We have a wide range of issues to discuss. My ministers are here, you have a great team here of ministers and of leading officials. Of course, Yuval Rotem the Director-General of the Ministry of Foreign Affairs is very well known to us as previously, your Ambassador here in Australia.
PRIME MINISTER OF THE STATE OF ISRAEL:
It’s why he was promoted.
[Laughter]
PRIME MINISTER:
I tell you, he did a good job. He definitely put the schmooze into the diplomatic corp. You know, we say that people box above their weight. He schmoozed above his weight.
[Laughter]
Very good, but that’s what diplomacy is all about.
Look, you can see how warmly you’ve been received. We look forward to a great discussion. We should be doing a lot more together. We should not allow the tyranny of distance in the 21st century, whether it’s the big Dreamliner or the smaller Dreamliner on the table, nonetheless we need to do more together. There is so much scope for cooperation.
We have the same values - democracy, freedom and the rule of law. We’re combatting the same enemies - terrorism, terrorists that seek to subvert those value and deny us our ability to live in a free society and we are both committed to the innovation which we know will drive the productivity - as you said yesterday - to take us out, to keep rising in aspiration, in achievement, in prosperity.
So welcome.
PRIME MINISTER OF THE STATE OF ISRAEL:
Thank you. Thank you for this continuing welcome which has been exceptionally warm and not only well received by us, but well received by the people of Israel. They sense this kindred spirit.
I think the commonality of values and interests has never been greater. The commonality of the values stretches for centuries and well into the next century. We are marking here the beginning of another 100 years of friendship.
The commonality of interest focuses on repelling the dangers but also seizing the opportunities.
We are working with you, as with other like-minded states to prevent terrorist attacks that threaten our country and equally assure that this half century will be dominated by the forces of progress on freedom and not the forces of a renegade barbarism that seeks to use the weapons and the techniques of modern technology, to take us back to the dark ages. This is one of the great paradoxes. We have to fight the barbarians on the technological turf. It’s amazing. That has seldom happened before. Usually advanced nations have better technology. But now terrorists in barbaric regimes can use as Churchill called it, the distorted lights of science, against our own civilisations. So this is a battle in which we are engaged with you, with the United States, many other countries to protect our freedoms, protect our way of life.
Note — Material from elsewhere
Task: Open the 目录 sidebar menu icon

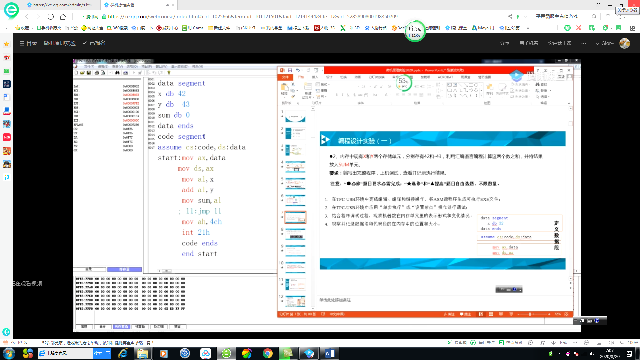Action: 22,43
Equally I think the opportunities are vast and I want to start with something very simple and narrow. Not only technology, not only cyber cooperation, not only R&D but actually, trade. Our trade is a billion dollars. It should be at least double or triple that. I'd like to encourage the Australian and Israeli companies to increase in trade. If I did the schlep, they should do it too.
[Laughter]
I testify that it ain't bad. It’s fine. It can be done. We are not taking the silk road.
PRIME MINISTER:
That’s right. Well, tell your friends Australians are always happy to spend 20 hours in a plane. We have got no choice.
[Laughter]
PRIME MINISTER OF THE STATE OF ISRAEL:
I’m going to, and will be reciprocated in your historic visit later on this year in Israel.
The first thing I’d like to do is ask you to increase our trade, our bilateral trade. Second thing is to see how Australia can be a gateway for Israeli companies and Israeli investments into Asia. And I think that is a very promising possibility.